## Brief:
Update the passage on Amazon deforestation and fires, starting with "Brazil's national space" and going on through "croplands and pastures.". Write that part again with "pastures" changed to "grazing land".

The Brazilian Amazon — the Earth's largest rainforest — has seen 14 straight months of rising deforestation since Bolsonaro took office. Deforestation in the Brazilian Amazon is currently pacing 83% ahead of where it was a year ago, and has reached levels not seen since 2008.
All eyes this year on upcoming Amazon fires
Carvalho, of the Eurasia Group, pointed out another important factor likely to enter treaty discussions in coming months: "EU technicians, bureaucrats and politicians will closely monitor what will happen in the Amazon during the dry season, which has just begun. Depending on the news, tempers will intensify against the agreement."
Brazil's national space research institute (INPE), recently reported that June 2019 saw 2,248 fire hotspots in the Amazon last June. The fires were mainly concentrated in Mato Grosso and Pará, states that led the deforestation ranking in 2018/2019. Most Amazon forest fires are not natural, but lit by people as a means of expanding croplands and pastures.
"Fires are associated with deforestation. In order to reduce their number, we have to reduce the deforested area. What we have seen is just the opposite [under Bolsonaro]. Deforestation is increasing every month compared to last year, when it went up very much compared to previous years," said Ane Alencar, science director of IPAM, the Institute for Environmental Research in the Amazon.

Stored data
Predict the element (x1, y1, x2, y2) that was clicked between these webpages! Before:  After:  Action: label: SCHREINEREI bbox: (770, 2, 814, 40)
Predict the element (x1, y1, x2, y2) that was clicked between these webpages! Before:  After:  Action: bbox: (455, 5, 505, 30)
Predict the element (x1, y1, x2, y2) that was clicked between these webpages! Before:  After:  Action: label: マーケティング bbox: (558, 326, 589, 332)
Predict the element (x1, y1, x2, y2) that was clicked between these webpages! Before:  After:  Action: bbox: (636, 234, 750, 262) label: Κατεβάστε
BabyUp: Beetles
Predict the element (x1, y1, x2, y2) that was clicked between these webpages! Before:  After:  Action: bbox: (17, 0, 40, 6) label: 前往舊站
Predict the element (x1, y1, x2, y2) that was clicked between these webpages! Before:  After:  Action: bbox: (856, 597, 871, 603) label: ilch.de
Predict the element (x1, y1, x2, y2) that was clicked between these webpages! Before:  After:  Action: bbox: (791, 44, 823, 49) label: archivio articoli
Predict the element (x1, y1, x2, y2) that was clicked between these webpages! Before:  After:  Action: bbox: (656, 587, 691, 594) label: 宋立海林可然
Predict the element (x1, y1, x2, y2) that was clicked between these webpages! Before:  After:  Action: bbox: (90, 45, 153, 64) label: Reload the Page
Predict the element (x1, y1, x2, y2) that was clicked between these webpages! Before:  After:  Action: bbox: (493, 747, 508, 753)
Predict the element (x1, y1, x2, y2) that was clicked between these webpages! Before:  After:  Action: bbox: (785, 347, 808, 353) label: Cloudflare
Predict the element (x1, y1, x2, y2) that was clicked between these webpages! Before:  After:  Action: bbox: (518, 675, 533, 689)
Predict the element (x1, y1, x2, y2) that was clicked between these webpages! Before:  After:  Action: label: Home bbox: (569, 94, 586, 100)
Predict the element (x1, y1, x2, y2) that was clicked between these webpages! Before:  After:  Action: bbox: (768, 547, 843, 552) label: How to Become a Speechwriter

## Exercise output:
Brazil's national space research institute (INPE), recently reported that June 2019 saw 2,248 fire hotspots in the Amazon last June. The fires were mainly concentrated in Mato Grosso and Pará, states that led the deforestation ranking in 2018/2019. Most Amazon forest fires are not natural, but lit by people as a means of expanding croplands and grazing land.